Il n’existe cependant pas de lien causal avec l’isolement. Les chercheurs pensent que cette étude amène une piste de réponse quant aux changements qui se produisent dans le cerveau des personnes isolées. Le sentiment de solitude exacerbée est reconnu comme un prédicteur de nombreux problèmes de santé, de la baisse de la réponse immunitaire jusqu’aux troubles mentaux.

Rester connecté avec ses proches

Toutefois, avant de venir en aide à un proche, Pascale Brillon souligne qu’il importe de vérifier ce dont l’autre a besoin. Il faut qu’il y ait «une adéquation entre l’envie de recevoir et ce qui est reçu comme attention. Certaines personnes affirment ne pas en avoir besoin», rappelle-t-elle.

Par contre, ce n’est plus vrai que «ça va bien aller». Il faudrait plutôt affirmer aujourd’hui, après 10 mois de pandémie, que «nous allons traverser cela ensemble et prolonger notre soutien social auprès de ceux qui en ont besoin», souligne la spécialiste des traumas et de la résilience. Elle relève que le soutien social aux victimes de trauma et aux endeuillés dure généralement trois mois, une période courte et souvent insuffisante.

Car les effets négatifs de cette solitude risquent d’entraîner des impacts à long terme chez les plus isolés de la pandémie, à commencer par les personnes âgées. «Nous faisions déjà face à une pandémie de solitude avant la COVID-19. C’est extrêmement important de se sentir socialement connecté, c’est urgent de le reconnaître et d’agir à notre niveau en prenant des nouvelles par téléphone ou visioconférence des personnes les plus seules de notre famille ou de nos amis», remarque Nathan Spreng.

Sortir de l’isolement lié à la COVID-19 sera plus facile pour certaines personnes, pense le chercheur.
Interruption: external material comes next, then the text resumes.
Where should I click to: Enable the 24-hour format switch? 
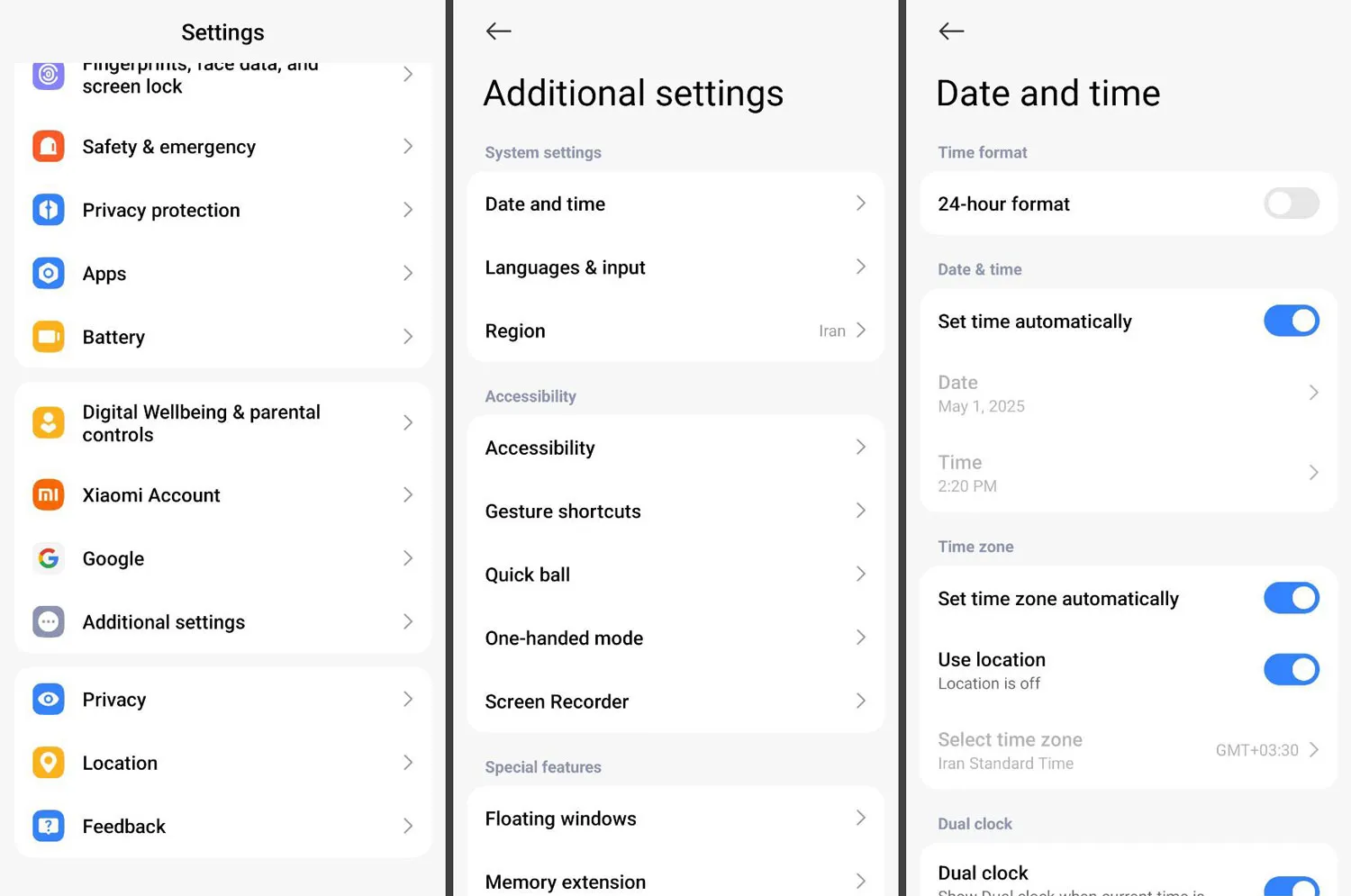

Mais les populations vulnérables pourraient avoir besoin de soutien supplémentaire.

«Il faut être bienveillant avec les autres et avec nous-même. Et même si cela va moins bien, il faut continuer à maintenir notre réseau social», pense Pascale Brillon. Se concentrer sur autrui et cultiver un peu d’autodérision aiderait aussi à passer à travers cette période troublée. «C’est plus facile lorsqu’on relativise ce qui nous arrive, car nous sommes tous ensemble face à l’adversité».